I barely knew the boy who had said it. We never had a class together or even spoke. The innocence I tried so desperately to protect felt ripped away. Instead of continuing to direct all of my anger and guilt toward sex education, I shifted some of that blame onto myself. Did I secretly like the attention? Was I dressing inappropriately? Did tall boots and shorter skirts dictate this treatment? 

High school was the reprieve of formal sex education. I was on the school paper and, by the school’s logic, was therefore excused from the health class requirement. At the time, I thought it was a blessing. But as I aged into young adulthood, the deficits in my education shined through. As detailed, I had no idea how to insert a tampon.
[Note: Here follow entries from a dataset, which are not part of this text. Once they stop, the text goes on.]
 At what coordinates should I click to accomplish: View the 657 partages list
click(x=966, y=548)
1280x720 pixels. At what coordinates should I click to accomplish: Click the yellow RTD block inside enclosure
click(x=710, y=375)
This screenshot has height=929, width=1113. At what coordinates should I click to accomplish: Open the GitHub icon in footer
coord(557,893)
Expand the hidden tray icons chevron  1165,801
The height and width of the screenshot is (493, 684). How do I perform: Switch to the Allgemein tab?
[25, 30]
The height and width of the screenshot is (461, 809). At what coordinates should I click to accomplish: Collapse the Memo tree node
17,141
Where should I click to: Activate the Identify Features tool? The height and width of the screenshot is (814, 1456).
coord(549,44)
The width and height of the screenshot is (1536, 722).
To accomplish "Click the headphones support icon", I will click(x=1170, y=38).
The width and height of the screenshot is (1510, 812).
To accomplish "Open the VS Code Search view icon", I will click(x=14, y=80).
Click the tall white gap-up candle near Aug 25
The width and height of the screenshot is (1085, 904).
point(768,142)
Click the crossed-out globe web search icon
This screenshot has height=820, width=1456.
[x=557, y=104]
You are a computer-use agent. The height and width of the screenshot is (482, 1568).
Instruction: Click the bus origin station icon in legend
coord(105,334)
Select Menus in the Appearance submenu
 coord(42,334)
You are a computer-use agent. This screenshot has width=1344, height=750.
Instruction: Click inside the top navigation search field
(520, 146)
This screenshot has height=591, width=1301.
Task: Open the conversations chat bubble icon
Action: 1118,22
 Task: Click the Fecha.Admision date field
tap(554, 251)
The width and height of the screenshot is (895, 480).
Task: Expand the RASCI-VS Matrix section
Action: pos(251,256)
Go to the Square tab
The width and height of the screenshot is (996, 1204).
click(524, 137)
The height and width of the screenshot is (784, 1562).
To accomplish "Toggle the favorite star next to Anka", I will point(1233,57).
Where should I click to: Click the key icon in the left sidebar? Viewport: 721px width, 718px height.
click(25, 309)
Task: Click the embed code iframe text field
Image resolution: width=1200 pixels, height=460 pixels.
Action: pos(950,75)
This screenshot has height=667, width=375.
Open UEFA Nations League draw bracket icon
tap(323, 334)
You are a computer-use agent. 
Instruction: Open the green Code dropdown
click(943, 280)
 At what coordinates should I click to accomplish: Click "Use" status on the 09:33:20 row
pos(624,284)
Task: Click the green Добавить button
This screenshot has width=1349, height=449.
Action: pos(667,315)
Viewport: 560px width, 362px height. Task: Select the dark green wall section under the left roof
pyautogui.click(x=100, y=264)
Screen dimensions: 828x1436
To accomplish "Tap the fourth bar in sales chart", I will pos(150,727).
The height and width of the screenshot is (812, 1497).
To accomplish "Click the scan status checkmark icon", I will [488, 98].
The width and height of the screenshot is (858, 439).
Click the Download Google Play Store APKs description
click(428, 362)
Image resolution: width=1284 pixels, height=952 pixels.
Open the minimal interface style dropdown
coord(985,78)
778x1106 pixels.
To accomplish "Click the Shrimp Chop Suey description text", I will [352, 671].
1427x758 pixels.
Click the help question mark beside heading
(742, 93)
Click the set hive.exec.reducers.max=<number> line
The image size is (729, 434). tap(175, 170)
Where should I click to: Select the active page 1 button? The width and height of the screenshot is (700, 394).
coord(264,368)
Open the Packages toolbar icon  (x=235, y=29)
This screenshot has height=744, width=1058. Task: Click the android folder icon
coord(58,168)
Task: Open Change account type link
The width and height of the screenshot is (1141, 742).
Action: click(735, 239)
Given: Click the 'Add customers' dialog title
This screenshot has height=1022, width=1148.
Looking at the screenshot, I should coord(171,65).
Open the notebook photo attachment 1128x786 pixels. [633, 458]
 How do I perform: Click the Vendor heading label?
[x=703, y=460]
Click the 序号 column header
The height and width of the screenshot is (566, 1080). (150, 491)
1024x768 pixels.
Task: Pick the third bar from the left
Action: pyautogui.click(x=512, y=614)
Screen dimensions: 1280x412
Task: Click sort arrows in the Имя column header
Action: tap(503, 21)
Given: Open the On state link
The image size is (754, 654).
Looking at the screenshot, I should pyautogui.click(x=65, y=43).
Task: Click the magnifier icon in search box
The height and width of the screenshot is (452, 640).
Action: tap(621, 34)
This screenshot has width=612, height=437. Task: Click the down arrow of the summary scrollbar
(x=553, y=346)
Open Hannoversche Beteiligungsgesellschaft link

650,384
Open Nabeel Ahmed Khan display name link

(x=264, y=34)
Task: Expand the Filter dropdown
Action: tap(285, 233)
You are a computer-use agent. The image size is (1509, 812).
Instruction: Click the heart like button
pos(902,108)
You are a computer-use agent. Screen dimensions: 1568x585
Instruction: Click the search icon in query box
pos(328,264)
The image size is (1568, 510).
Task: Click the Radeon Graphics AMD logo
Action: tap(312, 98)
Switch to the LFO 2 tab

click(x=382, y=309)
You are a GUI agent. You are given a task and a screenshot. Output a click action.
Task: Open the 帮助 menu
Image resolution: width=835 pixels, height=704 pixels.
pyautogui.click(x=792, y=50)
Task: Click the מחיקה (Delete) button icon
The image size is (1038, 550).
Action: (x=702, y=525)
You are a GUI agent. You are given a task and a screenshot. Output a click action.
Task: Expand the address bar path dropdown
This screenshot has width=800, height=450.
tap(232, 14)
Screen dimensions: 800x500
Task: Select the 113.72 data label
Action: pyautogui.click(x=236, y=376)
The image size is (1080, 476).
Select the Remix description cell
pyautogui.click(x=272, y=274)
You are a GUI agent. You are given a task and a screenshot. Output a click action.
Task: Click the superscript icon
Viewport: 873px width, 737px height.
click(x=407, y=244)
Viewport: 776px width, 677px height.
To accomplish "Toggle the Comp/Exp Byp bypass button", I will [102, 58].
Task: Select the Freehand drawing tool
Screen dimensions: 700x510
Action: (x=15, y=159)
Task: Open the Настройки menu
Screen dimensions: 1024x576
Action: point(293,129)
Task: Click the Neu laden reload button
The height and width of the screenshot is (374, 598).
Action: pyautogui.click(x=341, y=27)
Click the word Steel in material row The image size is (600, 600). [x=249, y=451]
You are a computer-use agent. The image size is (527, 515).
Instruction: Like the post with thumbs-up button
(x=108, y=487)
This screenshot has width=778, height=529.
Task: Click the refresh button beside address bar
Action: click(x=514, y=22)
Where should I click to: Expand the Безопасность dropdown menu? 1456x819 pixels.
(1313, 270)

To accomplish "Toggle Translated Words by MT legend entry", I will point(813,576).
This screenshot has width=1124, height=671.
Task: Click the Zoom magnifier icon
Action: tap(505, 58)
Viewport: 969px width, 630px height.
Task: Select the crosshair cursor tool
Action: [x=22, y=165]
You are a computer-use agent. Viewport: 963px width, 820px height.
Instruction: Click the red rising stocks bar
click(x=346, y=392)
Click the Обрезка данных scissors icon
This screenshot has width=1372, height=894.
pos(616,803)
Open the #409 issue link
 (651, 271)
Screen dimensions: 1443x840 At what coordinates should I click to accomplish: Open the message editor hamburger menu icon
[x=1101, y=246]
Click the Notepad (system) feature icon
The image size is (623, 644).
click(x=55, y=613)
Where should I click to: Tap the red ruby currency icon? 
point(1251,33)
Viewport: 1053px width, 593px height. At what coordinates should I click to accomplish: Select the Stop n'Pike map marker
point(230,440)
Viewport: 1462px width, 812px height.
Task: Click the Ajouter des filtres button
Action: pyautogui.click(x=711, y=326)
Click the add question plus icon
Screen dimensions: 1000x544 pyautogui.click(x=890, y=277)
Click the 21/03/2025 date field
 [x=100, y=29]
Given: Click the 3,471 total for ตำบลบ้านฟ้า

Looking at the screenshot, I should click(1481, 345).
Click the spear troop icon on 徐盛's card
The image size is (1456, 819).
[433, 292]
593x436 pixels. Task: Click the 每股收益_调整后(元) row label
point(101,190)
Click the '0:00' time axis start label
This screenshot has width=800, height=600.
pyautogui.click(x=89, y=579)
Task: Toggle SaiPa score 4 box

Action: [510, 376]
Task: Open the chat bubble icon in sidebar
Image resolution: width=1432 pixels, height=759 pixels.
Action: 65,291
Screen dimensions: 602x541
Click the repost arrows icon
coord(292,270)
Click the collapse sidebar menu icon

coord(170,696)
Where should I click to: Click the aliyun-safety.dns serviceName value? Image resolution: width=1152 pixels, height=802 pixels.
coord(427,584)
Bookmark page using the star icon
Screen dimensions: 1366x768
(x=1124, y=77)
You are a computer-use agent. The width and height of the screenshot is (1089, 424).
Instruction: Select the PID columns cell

I went on birth control not knowing the potential side effects and ended up in the emergency room twice for panic attacks immediately after starting the pill. I thought the vagina was the entire “thing,” when really, I was referencing the vulva. I didn’t even know what a clitoris was. 

As a freshman in college, my sister recommended I take WGS 220: Perspectives in Women’s Health. She also took it as a first year, and she said it wouldn’t be a difficult class to begin college with. With the separation from my hometown, I was coming to a point where I could reflect on the difficult experiences I’d had, and I wanted to heal from my strained relationship with sex and my body. This particular course was online and mainly asynchronous, and I felt like I had a space where I didn’t need to fear harassment or judgment over my ignorance. Sitting on Zoom listening to our prerecorded lectures, I experienced an education I desperately wish I had been exposed to in my prior sex education: explicit conversations on comfortability, walk-throughs of menstrual products, awareness of and action plans for sexual harassment. 

My comfort is still fighting to catch up to my knowledge. I’ve grown with age and time, but my childhood fears remain adult anxieties. I can make jokes about sex with my friends and feel assured that they don’t think less of me, but like other University of Michigan students noted in The Michigan Daily Sex Survey results, I’m still working toward accepting my capacity for intimacy and bodily autonomy. When asked to “detail how religion has or has not impacted your sexuality and/or sexual experiences,” students wrote answers with which I resonated:

“…I feel stinted and as though I am behind my peers.”

“I internalized a lot of the shame around sexuality from growing up in a religious community.”

“I internalized that sexuality was an immoral feeling that I should mostly repress…”

I struggle to blame my religious experience; the fact I still call myself a Catholic makes this article almost feel like a betrayal. But I cannot lie to myself and pretend like my religion didn’t contribute to years of ignorance and self-shaming. I say this hoping it will help me heal and find comfort in my own being, beyond what any technical sex education may help me achieve.